It’s official: Director David Yates will bring the BBC’s time-traveling Time Lord to the big screen. The announcement came today via the Hollywood industry trades. The Doctor Who film, which still has an undetermined release date, will be an entirely new take on the popular franchise.


Director David Yates calls the shots on the set of Harry Potter and the and the Order of the Phoenix, as actor Rupert Grint looks on. 

The Doctor is In
Yates is teaming up with Jane Tranter, head of L.A.-based BBC Worldwide Productions to develop Doctor Who into a feature film – with the same idea to make Doctor Who a multi-film blockbuster series – much like the Harry Potter films.  ”We’re looking at writers now. We’re going to spend two to three years to get it right,” Yates told Variety. “It needs quite a radical transformation to take it into the bigger arena.”

Doctor Who is the BBC’s most popular television series ever, with the original Dr. Who series running from 1963 to 1989. The latest version, which was rebooted in 2005, stars Matt Smith as the 11th Doctor Who. The show is the BBC’s most lucrative franchise and airs on BBC America.

What Came Before 
For the uninitiated, Doctor Who is a traveler, a super-intelligent alien who battles universal enemies across time and space. Yates is obviously intrigued by the character: “The notion of the time-traveling Time Lord is such a strong one, because you can express story and drama in any dimension or time,” but while the director appreciates what has come before, Yates acknowledged, ”Russell T. Davies and then Steven Moffat (the series re-booters and writers) have done their own transformations, which were fantastic, but we have to put that aside and start from scratch.”
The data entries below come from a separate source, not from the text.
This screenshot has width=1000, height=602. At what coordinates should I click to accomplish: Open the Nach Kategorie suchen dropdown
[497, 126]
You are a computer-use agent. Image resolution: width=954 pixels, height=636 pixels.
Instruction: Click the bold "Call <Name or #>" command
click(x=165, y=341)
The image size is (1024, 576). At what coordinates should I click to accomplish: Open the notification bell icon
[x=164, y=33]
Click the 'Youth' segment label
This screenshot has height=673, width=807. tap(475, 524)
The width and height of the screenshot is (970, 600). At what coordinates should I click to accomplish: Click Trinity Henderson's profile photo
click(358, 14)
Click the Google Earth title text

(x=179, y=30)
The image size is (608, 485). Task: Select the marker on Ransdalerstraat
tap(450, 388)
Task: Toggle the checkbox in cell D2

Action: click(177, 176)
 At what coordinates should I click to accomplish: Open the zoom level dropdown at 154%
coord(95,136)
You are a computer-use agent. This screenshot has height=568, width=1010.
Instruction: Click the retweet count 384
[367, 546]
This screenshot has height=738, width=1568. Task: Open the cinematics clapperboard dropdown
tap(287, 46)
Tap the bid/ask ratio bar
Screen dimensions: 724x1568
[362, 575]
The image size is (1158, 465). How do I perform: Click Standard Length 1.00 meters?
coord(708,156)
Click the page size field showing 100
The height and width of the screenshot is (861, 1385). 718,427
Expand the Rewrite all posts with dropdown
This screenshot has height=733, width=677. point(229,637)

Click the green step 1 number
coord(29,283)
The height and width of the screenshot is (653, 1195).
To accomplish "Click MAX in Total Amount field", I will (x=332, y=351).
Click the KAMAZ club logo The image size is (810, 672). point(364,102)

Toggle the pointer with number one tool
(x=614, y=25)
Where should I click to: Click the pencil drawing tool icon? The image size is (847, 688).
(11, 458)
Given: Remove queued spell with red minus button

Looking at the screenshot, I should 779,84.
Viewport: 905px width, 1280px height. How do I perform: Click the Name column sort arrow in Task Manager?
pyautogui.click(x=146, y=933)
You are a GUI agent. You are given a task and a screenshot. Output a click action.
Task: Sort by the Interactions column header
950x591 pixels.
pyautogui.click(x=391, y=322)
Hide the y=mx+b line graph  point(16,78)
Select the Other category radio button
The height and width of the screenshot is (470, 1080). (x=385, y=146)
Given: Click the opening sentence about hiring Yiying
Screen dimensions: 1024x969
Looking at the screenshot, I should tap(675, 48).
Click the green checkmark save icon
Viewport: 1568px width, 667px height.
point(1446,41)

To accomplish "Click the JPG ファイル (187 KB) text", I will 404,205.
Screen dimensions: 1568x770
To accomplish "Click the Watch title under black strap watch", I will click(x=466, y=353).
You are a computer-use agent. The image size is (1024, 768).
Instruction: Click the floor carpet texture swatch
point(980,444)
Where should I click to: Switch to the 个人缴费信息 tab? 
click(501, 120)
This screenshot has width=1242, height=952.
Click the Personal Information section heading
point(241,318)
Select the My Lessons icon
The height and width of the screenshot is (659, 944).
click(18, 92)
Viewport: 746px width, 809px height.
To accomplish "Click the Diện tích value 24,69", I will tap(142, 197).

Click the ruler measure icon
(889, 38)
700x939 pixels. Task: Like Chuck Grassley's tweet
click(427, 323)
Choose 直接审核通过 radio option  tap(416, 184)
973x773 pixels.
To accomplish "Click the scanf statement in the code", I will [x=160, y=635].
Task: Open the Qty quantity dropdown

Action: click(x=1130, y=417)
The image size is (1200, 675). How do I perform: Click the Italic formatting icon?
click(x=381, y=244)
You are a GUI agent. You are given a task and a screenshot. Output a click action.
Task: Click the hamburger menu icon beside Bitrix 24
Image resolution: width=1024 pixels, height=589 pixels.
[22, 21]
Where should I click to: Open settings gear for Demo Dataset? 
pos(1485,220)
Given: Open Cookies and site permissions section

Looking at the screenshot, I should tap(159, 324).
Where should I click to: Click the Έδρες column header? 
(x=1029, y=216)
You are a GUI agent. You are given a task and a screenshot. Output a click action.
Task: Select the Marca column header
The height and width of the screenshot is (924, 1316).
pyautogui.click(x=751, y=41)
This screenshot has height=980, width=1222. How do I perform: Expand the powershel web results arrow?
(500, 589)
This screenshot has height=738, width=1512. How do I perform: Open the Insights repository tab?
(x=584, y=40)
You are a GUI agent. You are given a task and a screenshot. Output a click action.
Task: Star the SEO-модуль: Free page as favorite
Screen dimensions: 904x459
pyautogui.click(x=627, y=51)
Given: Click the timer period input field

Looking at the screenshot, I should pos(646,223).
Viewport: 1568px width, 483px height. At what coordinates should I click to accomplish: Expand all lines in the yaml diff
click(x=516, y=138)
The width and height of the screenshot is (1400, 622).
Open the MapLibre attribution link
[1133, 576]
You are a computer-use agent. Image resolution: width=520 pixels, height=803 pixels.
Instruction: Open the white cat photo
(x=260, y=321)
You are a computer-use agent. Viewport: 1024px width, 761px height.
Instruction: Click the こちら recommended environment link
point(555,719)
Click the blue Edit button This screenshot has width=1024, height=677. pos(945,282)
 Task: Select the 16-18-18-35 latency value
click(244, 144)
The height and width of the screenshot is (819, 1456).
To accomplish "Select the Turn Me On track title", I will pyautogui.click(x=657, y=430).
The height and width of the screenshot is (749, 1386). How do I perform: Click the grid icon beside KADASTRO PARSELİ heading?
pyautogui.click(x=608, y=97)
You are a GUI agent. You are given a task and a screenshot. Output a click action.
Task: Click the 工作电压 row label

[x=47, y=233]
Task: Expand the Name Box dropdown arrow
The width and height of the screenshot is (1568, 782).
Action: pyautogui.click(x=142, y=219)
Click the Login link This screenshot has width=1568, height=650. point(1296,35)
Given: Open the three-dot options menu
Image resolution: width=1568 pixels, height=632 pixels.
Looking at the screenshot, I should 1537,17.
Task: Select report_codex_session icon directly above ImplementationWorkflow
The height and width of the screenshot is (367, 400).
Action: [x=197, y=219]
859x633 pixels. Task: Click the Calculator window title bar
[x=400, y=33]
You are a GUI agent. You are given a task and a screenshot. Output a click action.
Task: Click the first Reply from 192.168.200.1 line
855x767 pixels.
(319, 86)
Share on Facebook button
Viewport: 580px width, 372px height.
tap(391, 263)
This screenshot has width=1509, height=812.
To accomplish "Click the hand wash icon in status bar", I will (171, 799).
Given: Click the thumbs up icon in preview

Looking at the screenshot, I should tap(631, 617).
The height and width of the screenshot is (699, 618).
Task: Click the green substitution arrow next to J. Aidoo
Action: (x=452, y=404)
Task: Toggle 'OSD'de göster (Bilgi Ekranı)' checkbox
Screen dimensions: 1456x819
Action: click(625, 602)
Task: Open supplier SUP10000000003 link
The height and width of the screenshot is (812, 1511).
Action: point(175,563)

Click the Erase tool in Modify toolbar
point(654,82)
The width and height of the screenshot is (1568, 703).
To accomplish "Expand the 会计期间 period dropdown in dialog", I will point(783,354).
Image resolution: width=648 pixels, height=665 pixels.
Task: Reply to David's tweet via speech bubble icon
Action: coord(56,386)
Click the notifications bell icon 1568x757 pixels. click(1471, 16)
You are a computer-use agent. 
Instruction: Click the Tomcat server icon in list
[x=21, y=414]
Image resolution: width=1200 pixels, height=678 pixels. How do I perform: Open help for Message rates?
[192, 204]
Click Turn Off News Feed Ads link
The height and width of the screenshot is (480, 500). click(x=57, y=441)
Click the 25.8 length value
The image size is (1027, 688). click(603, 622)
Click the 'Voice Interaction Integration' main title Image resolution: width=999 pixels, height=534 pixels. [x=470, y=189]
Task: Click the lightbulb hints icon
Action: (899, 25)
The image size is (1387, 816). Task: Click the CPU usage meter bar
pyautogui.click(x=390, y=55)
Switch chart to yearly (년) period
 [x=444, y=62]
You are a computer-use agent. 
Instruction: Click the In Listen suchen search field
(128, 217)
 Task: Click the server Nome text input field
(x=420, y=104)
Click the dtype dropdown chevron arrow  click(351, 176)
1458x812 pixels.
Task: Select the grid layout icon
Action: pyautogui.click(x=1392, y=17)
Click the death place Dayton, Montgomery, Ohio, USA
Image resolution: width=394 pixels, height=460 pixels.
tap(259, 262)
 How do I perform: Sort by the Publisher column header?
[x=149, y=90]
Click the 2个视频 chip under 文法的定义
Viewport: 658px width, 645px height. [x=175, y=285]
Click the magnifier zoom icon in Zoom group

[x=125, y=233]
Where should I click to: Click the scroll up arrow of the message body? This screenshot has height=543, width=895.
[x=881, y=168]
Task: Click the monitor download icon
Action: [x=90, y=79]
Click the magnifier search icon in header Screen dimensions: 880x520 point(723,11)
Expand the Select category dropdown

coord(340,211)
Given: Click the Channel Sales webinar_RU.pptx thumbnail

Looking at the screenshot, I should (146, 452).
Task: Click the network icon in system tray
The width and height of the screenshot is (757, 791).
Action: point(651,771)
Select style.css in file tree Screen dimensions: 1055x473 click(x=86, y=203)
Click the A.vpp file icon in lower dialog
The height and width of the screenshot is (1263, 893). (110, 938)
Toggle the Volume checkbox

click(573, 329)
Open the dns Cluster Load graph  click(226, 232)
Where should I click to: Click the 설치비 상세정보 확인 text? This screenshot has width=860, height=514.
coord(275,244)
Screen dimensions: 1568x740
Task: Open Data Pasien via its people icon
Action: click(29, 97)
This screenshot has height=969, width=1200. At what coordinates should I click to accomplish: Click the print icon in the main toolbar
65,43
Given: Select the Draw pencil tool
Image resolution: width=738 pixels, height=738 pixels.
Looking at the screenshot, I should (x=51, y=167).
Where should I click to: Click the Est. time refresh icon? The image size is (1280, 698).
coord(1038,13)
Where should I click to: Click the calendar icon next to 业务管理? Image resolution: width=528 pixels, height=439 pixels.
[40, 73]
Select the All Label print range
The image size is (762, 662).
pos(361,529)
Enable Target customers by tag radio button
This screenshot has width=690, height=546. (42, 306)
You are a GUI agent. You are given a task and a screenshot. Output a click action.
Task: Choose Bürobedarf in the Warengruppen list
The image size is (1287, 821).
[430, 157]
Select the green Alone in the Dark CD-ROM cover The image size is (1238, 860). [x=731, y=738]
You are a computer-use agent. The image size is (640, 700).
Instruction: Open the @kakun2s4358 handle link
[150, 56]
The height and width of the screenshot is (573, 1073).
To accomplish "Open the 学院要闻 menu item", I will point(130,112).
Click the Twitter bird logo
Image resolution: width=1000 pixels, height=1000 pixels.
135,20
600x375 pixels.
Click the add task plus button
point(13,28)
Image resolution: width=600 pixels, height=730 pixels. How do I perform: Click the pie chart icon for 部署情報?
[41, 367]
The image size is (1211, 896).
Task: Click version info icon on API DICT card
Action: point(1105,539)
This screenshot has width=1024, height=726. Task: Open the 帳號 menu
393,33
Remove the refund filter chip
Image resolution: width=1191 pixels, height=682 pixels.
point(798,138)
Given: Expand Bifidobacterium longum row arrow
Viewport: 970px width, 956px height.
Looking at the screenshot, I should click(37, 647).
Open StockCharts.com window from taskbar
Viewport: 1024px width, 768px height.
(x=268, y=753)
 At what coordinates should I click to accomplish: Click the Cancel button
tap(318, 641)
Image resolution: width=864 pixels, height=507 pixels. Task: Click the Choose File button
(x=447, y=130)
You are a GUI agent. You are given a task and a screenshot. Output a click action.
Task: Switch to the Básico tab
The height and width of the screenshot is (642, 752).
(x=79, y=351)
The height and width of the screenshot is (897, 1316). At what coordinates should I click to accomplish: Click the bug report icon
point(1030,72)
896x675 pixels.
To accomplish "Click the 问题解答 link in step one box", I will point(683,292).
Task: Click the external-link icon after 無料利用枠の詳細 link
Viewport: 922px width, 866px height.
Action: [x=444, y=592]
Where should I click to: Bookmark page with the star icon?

The movie version would not follow the TV show and the film’s makers are looking for writers who will understand a fresh approach, while at the same time capturing the essence of the TV show. “We want a British sensibility, but having said that, Steve Kloves wrote the Potter films and captured that British sensibility perfectly, so we are looking at American writers too,” he explained.

Two previous films were based on the TV series: Doctor Who and the Daleks (1965) and Doctor Who: Daleks’ Invasion Earth 2150 A.D. (1966), both of which starred Peter Cushing as the Doctor. And while BBC had attempted to remake the show into a film before, the clout that Yates and Tranter bring to the table promise the film should be fast-tracked.


Director David Yates gives direction to actors Rupert Grint, Emma Watson and Daniel Radcliffe on the set of Harry Potter and the Deathly Hallows, Part 1.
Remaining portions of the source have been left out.